The coronavirus pandemic hasn’t finished with us yet. A spike in infections in recent weeks has sent new cases to records in a number of places around the world including the U.S., which already weathered two waves of outbreaks this year. And the weather is only starting to turn cold.
Europeans have started taking draconian action again, despite the potential drag their economies. France has introduced a new lockdown which is only slightly less harsh than the one it imposed in the spring. Germany has opted for lockdown-lite. So what is the U.S. going to do?
During the first wave — which was centered around the New York area from March 3 to June 11 — COVID-19 case counts led hospitalizations by about a week. That gap stretched to about two weeks during the second “Sun Belt” wave from June 11 to Sept. 14, and has now grown to an even longer three weeks in the current third wave. It also appears that the ratio of people in the hospital to the number of positive cases has fallen dramatically in the second and third wave.
Here is where the risk of complacency rises.
There are several ways to explain this evolution. First, it is very likely that the number of infections in the first wave were significantly undercounted.
Second, the latest wave is driven by younger individuals. While there is risk of severe COVID-19 and “long COVID” in this group, they have a much lower rate of hospitalizations. But they can certainly still spread the disease. Given the incubation period for the virus and the fact that many younger people are likely to be asymptomatic, we would expect many of them to pass on the infection to older members of their families without realizing it. In time, as more elderly people become sick, you’d expect to see an increase in hospitalizations.
Another key difference from prior waves is our increased knowledge of COVID-19 and how to treat it. This has made us more stringent in deciding who gets hospitalized. During the first wave, clinicians had no idea what they were dealing with and outpatient settings didn’t know how to handle patients with moderate to severe illness. So the hospitalization rate was much higher. This time around, people who are being hospitalized are likely to have much more severe cases of the disease, which means a bigger strain on intensive-care units. The good news is that mortality rates are likely to be lower this time around as we already have better treatments and clinical management has evolved significantly. But hospitals may still be just as burdened, raising the prospect of delays in elective procedures and other care.

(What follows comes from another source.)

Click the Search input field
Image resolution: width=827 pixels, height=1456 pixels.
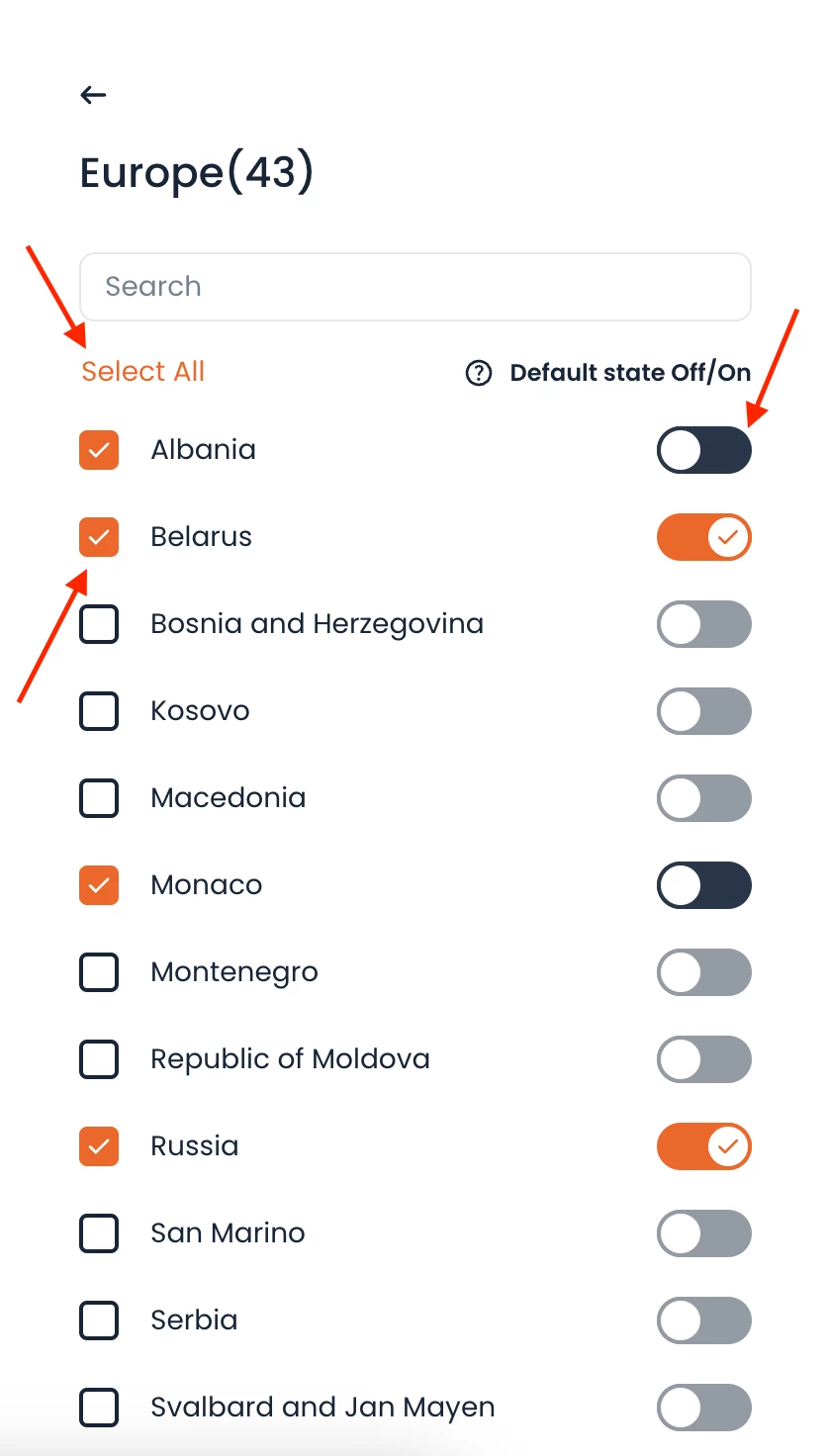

In the coming winter months, we will tend to gather more indoors, where the virus has a very good chance of being transmitted, while our immune systems will become less capable of fighting invading pathogens. A vaccine won’t be ready for broad deployment until well into 2021, assuming current clinical trials of experimental vaccine technologies work. States and local governments will likely need to put curbs on people mixing. Given the experience in Europe, lockdowns — or something very close to that — may be the only option.